In the north of India, Pandan leaves are referred to as Annapurna leaves, as the fragrant leaves are used to perfume kheer and pulaos. The Goddess Annapurna, a harvest deity, is believed to be a chef extraordinaire, have a bottomless cauldron, and cook the most fragrant of dishes. I am guessing that quality of hers renders the tree its name. It will also be interesting to note that, in northern India, the only fragrant rice varietal is the Basmati, and hence, kheers and pulaos that cannot be made with the Basmati, will evidently need some support. The East has a spread of sun-baked fragrant rice varieties, most importantly the Gobindobhog and Lokkhibhog, which are used for pulaos, khichdis, and kheers. In some parts of West Bengal and Odisha, for added support, Annapurna leaves are used in kheers and hence, are called Payesh Paata (Kheer leaves). Further research brought up that in Bangladesh, these leaves are called Polao Paata (Pulav leaves). The whole leaves are added to pulaos and biryanis, and removed before serving. A similar usage of whole leaf as an ingredient is the Bay leaf (Tej patta) and curry leaves, although both are used more as spices in Indian cooking. Unlike the Bay leaf, Annapurna leaves are used fresh, and not dehydrated.
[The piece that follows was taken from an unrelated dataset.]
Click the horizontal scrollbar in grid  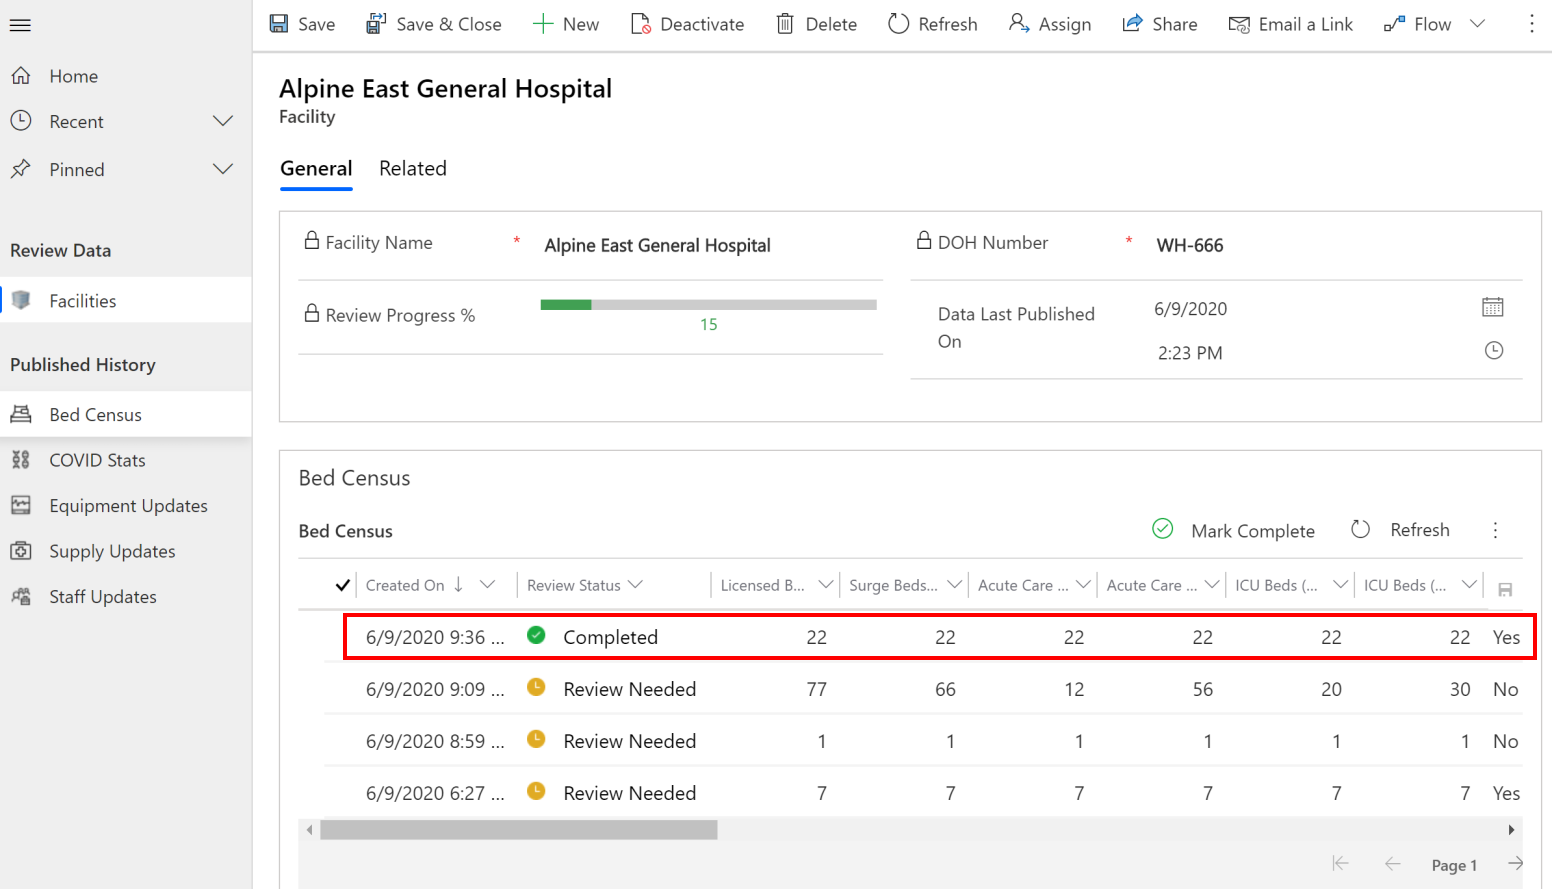click(x=518, y=830)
In the West, Pandan’s growing popularity in the last two decades, has lent it the title of “Vanilla of the East”. A few years back, Nigella Lawson, the doyenne herself, referred to Pandan as the “new Matcha”. In Thailand, Indonesia, Malaysia, and Japan (called Takonoki in Japan), Pandan is used both as a wrap to steam food in, as an ingredient with savoury proteins, and in desserts. In Sri Lanka, Pandan leaves and the Screwpine fruit are commonly used in most meat and seafood dishes. It is much more prevalent and common in those countries than in India. Here, most people might have heard of Kewra Jal but might not know its not-so-distant iterations. Most of India’s production of Kewra water is collected from the Ganjam, Chhatrapur, Chikiti and surrounding districts of Odisha, making it the region’s most important source of revenue.
So many countries, so many techniques, so many culinary traditions, so many uses – one tree.